(Input data Opens)

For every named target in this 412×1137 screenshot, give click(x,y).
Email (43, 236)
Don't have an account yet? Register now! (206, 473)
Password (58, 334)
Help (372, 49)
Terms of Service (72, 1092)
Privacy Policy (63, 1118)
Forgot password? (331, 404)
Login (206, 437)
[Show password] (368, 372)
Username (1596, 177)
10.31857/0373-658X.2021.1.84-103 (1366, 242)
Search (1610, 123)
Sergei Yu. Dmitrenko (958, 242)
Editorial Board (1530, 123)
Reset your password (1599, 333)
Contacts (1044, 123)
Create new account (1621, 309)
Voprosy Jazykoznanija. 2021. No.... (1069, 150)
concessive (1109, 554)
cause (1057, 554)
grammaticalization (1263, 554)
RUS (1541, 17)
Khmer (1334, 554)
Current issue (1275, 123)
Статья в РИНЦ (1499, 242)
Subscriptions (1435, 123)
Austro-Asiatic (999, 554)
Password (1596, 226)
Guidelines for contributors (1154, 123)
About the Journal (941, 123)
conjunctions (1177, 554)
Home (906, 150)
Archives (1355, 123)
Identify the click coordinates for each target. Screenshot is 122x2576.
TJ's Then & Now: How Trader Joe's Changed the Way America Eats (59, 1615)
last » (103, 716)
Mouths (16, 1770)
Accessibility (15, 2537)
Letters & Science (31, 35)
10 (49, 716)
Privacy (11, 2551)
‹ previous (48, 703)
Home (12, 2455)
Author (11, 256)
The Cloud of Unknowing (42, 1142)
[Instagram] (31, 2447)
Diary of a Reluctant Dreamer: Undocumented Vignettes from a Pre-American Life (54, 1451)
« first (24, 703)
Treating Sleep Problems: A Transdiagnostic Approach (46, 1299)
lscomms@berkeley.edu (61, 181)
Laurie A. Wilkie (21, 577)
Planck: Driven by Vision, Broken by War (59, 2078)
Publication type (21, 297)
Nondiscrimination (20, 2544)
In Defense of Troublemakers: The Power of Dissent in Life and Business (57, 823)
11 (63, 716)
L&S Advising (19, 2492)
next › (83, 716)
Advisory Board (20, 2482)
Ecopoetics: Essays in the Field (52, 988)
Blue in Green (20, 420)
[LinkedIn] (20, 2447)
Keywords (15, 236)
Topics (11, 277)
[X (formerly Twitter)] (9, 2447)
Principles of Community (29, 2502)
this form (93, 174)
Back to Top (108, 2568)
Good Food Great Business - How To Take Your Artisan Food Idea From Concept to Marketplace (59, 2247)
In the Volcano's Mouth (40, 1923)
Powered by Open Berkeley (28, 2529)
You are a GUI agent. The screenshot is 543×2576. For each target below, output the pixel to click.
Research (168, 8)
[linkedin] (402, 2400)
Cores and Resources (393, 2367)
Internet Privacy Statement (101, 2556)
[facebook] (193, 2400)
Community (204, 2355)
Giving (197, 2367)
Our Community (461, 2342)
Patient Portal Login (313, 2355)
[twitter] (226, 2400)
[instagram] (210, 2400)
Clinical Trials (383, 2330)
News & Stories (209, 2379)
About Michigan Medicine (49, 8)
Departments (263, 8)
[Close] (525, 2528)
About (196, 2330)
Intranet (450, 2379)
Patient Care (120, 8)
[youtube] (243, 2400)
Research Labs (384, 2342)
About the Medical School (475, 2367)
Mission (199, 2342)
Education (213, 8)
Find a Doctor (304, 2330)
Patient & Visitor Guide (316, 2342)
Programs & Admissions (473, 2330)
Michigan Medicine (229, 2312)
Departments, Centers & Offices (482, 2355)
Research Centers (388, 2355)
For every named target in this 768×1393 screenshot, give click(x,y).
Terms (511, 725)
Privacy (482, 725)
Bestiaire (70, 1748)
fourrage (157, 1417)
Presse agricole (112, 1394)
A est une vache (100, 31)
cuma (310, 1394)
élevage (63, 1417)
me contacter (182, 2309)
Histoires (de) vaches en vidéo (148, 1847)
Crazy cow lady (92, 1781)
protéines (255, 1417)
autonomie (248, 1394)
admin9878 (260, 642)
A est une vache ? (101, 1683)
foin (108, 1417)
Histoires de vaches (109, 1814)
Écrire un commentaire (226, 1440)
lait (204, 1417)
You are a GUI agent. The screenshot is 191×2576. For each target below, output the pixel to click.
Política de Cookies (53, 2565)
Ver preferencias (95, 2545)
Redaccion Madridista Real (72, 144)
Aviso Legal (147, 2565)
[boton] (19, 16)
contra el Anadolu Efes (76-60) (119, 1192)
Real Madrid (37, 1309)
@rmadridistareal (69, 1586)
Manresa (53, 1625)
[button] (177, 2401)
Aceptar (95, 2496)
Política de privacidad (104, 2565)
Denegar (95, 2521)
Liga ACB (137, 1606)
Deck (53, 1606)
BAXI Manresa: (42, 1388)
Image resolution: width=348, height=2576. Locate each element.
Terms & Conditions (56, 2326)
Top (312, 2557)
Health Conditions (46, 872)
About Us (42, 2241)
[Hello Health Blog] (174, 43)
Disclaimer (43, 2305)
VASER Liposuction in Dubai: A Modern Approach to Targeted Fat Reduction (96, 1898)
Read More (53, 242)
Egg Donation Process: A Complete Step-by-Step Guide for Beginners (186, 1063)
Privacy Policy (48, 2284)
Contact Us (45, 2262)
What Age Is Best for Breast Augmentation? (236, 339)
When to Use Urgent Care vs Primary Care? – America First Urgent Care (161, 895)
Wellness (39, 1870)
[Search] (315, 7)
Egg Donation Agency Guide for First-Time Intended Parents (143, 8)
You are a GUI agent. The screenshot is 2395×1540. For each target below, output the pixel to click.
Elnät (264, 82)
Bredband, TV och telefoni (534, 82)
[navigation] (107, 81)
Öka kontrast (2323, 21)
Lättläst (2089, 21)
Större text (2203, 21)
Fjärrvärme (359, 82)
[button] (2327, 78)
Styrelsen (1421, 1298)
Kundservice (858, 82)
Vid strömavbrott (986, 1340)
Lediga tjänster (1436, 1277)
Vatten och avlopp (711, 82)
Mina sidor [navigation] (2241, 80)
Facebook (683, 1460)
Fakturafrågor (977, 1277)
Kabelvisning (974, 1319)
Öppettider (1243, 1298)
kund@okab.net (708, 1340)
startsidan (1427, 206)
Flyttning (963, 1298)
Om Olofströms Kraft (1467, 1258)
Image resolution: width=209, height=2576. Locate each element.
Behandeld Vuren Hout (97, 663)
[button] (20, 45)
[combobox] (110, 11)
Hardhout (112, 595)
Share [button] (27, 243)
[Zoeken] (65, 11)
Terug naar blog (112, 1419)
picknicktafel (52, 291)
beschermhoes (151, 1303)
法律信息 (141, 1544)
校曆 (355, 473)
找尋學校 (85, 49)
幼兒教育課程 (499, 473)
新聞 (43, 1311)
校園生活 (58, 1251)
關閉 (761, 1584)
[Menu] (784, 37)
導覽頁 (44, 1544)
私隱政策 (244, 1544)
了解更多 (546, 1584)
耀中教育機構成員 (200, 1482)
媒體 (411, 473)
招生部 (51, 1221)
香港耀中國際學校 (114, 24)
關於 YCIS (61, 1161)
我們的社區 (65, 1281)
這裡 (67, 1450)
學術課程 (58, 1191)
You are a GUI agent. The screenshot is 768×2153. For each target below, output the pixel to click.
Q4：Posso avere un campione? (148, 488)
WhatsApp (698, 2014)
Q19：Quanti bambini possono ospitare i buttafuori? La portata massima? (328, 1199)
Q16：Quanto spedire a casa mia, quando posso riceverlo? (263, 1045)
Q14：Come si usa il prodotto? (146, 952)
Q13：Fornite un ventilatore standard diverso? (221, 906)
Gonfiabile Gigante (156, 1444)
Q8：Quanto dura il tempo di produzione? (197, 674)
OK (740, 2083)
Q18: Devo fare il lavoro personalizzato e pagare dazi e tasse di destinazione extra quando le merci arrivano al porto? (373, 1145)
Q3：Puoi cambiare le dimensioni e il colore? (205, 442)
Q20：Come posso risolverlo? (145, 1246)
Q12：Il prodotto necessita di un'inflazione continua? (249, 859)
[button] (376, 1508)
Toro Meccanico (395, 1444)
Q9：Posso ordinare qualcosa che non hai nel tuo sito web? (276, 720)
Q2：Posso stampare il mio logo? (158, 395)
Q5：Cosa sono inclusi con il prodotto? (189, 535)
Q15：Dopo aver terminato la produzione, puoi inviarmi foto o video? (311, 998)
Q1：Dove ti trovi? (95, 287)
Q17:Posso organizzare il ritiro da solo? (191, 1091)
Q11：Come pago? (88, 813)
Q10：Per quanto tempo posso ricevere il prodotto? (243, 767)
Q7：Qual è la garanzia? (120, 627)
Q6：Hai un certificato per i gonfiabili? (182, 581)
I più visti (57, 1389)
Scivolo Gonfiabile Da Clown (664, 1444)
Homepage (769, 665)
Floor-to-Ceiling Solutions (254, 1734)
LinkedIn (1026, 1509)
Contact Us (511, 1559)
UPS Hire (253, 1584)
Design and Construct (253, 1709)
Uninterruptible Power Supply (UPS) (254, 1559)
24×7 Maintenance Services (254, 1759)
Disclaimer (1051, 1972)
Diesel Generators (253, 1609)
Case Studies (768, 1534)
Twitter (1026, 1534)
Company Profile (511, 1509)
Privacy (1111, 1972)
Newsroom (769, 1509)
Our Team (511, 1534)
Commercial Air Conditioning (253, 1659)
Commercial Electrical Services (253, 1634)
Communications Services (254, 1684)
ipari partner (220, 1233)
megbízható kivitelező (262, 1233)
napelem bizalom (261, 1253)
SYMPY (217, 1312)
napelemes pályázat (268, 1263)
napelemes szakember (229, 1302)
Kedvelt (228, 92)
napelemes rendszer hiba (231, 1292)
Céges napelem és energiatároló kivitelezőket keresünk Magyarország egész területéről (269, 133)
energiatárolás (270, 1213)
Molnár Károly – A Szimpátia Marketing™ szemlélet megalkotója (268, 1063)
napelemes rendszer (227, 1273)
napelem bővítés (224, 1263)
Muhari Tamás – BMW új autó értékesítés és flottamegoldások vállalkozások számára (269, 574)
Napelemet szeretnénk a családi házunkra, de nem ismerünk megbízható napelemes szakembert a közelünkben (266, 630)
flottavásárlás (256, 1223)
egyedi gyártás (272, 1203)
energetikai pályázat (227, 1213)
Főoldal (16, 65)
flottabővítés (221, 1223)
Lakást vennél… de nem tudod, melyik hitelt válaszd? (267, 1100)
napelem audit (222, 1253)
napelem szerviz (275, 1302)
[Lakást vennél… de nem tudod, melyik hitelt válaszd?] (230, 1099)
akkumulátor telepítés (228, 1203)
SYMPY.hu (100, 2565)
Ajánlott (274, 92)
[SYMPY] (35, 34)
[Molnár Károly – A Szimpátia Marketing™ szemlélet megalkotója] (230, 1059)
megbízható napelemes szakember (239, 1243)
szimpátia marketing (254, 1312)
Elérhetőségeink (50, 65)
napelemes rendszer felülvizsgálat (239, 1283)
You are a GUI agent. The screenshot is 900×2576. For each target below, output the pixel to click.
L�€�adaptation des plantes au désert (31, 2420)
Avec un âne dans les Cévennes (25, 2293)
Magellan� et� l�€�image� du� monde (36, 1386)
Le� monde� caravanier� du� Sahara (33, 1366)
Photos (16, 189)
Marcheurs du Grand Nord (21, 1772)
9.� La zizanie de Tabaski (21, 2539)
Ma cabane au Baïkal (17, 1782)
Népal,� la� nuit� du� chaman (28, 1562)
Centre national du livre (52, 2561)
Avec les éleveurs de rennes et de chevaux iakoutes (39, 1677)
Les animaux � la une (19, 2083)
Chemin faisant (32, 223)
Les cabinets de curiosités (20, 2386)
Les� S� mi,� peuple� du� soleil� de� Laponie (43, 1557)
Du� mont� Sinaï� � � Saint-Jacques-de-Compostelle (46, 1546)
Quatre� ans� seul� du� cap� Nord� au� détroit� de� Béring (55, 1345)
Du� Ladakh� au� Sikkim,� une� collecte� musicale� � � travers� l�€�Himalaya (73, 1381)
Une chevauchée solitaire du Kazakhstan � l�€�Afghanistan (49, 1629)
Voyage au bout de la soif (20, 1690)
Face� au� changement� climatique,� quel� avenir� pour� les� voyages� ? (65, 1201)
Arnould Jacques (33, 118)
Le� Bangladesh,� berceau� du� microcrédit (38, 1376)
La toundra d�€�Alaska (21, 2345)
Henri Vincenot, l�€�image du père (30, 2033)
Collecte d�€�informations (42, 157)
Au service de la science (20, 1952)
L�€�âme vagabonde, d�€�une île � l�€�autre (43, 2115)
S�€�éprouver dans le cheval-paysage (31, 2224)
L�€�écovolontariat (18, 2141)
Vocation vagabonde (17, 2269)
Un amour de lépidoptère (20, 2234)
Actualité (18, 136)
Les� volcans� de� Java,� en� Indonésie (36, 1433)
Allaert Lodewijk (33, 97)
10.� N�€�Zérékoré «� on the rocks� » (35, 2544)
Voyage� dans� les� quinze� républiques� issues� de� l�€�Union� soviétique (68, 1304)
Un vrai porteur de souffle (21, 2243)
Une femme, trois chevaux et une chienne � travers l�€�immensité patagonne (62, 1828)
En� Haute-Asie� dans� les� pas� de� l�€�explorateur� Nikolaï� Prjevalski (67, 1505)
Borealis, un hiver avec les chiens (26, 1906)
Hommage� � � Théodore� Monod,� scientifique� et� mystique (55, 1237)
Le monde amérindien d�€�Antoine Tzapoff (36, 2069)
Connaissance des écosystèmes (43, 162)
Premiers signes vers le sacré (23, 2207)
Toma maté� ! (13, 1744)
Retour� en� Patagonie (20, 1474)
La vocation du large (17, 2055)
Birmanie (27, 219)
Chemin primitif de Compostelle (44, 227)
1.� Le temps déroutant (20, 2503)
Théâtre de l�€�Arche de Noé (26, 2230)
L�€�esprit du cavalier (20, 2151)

(Input data Closes)

**Work to be completed**:
Show me each line of the listing above with "quando" in it.

**Reply to the exercise**:
Q16：Quanto spedire a casa mia, quando posso riceverlo? (263, 1045)
Q18: Devo fare il lavoro personalizzato e pagare dazi e tasse di destinazione extra quando le merci arrivano al porto? (373, 1145)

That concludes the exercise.